### [Supplied passage]
____

When the volunteers inside give him the okay, Archdeacon Steven Hopkins opens the door and lets in the people. The patrons spread out to peruse the shelves and the small paper signs indicating how many of each item they are allowed.
Inside the church building proper, a group of shoppers inspects the used clothing and other goods in a second-hand shop. In the large, professional-looking kitchen, volunteers prepare a stir-fry for the weekly community meal.
“We sort of function as a community hub,” says Hopkins, the church’s rector, shortly before taking the Anglican Journal on a tour of the church’s programs.
“I call us a community-identified community hub,” interjects Sara Collyer, who has served for the past two years as director of Open Doors at St. Christopher’s, an umbrella program that includes 13 smaller programs and one network. The community, she notes, has long looked to the church in times of need.
“We link folks up with other people,” she continues, “but we also link them up to other service providers in the areas.” The needs can range from housing, disability and mental health support to domestic violence counseling.
St. Christopher’s has been bringing people together for community meals for a long time-the Tuesday night supper that is one of the cornerstones of Open Doors has been going on for over 16 years. Thanks to Collyer’s work and a grant from the Government of Ontario’s Ontario Trillium Foundation, the church has become a significant source of help among Burlington’s marginalized population.
“Burlington likes to think of itself as a wealthy community,” says Hopkins, but it really is more diverse than most of its residents realize. Open Doors is helping people “get a more realistic picture of what their community actually looks like and who actually lives here.”
Anaseini Pascale, a regular attender at the Tuesday night dinner, is one of the people for whom St. Christopher’s provides a vital lifeline. She recently injured her knee, which has greatly reduced her mobility and her ability to manage day-to-day tasks. With two young boys in her care and the rest of her family living in Fiji, she turned to the church for help when the government wasn’t able to provide it. St. Christopher’s was able to provide her with a walker, a cane and assistance with cleaning her apartment.

____

### [Provided material]

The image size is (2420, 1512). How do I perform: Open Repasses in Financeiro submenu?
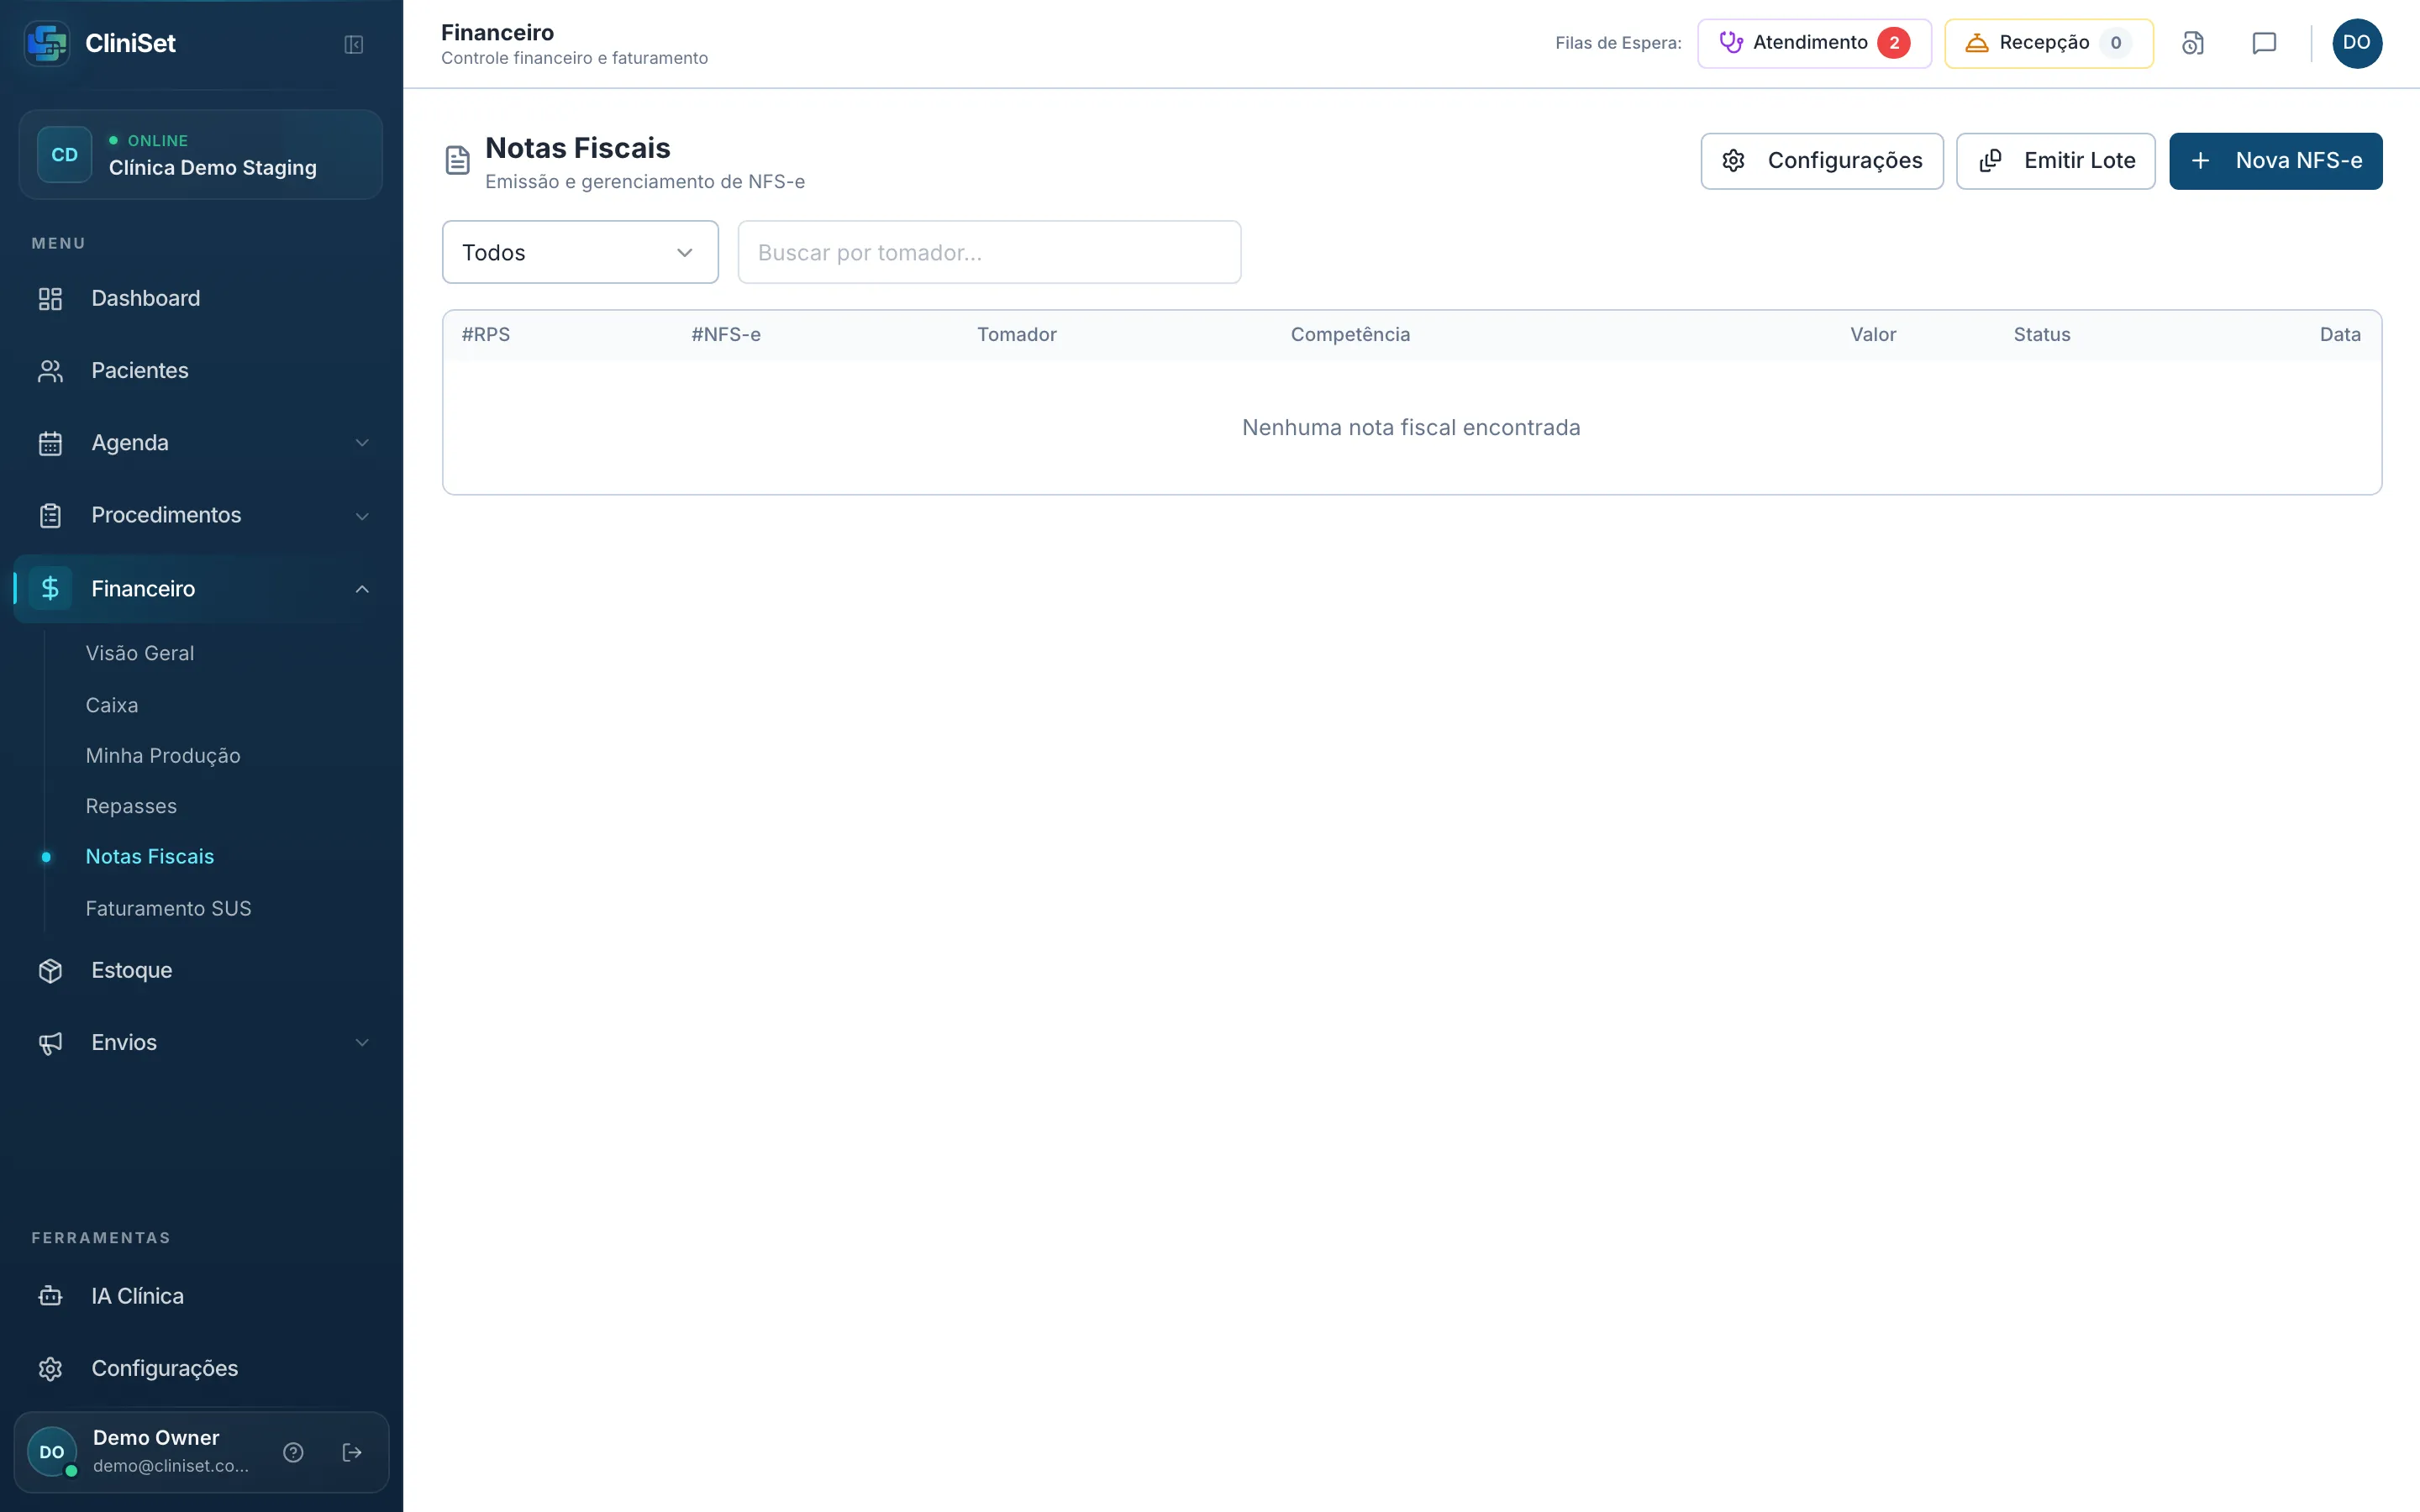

____

### [Problem to solve]
Write the next part of the article about the Open Doors program at St. Christopher's, picking up after its last sentence.

### [Output]
But it is the sense of community that she is most thankful for. “When you don’t have family in this country, it really fills that void, because if anything happens to me, I don’t know what is going to happen to my two boys,” she says in an interview. “I see this is quite a multicultural place-people here are not all from Canada. I have met Africans, Germans…it’s like a multicultural, multinational situation here. So I don’t have to feel left out.”
The church currently feeds about 220 people every Tuesday, a number that has been increasing steadily over the past few years.
The volunteers who make it possible-around 30 a night-say it has been an eye-opening experience.”Food is so important to people, and people in Burlington don’t realize that there’s a real need for it,” says Wendy Ernst, who has been volunteering at the Tuesday meal for 16 years. “We have a lot of people who may look like they have enough, but one meal a week is really a help to them.”
But while Open Doors has been able to accomplish a lot, Hopkins says St. Christopher’s is reaching the limit of what it can do, given its current facility. The funding comes from a mix of congregational giving, grants and donations, but the space is over capacity.
“We’ve outgrown the building…we could really use more space,” he says, chuckling as he admits that this is “a great problem to have.”
When asked why St. Christopher’s has been able to do so much, Hopkins gives a lot of the credit to the congregation itself-of the 250 volunteers at St. Christopher’s, he explains, 173 are regular parishioners.
“It’s part of the spirituality of the place,” he says. “From before my time, people had a sense that being a community of faith meant being here for the community and being here to serve the community, so I think it’s kind of been wired into the spirituality of the parish for some time.”
But over the course of the tour of the programs and the loud communal dinner, it becomes abundantly clear that it is also connected to Hopkins’ own spirituality.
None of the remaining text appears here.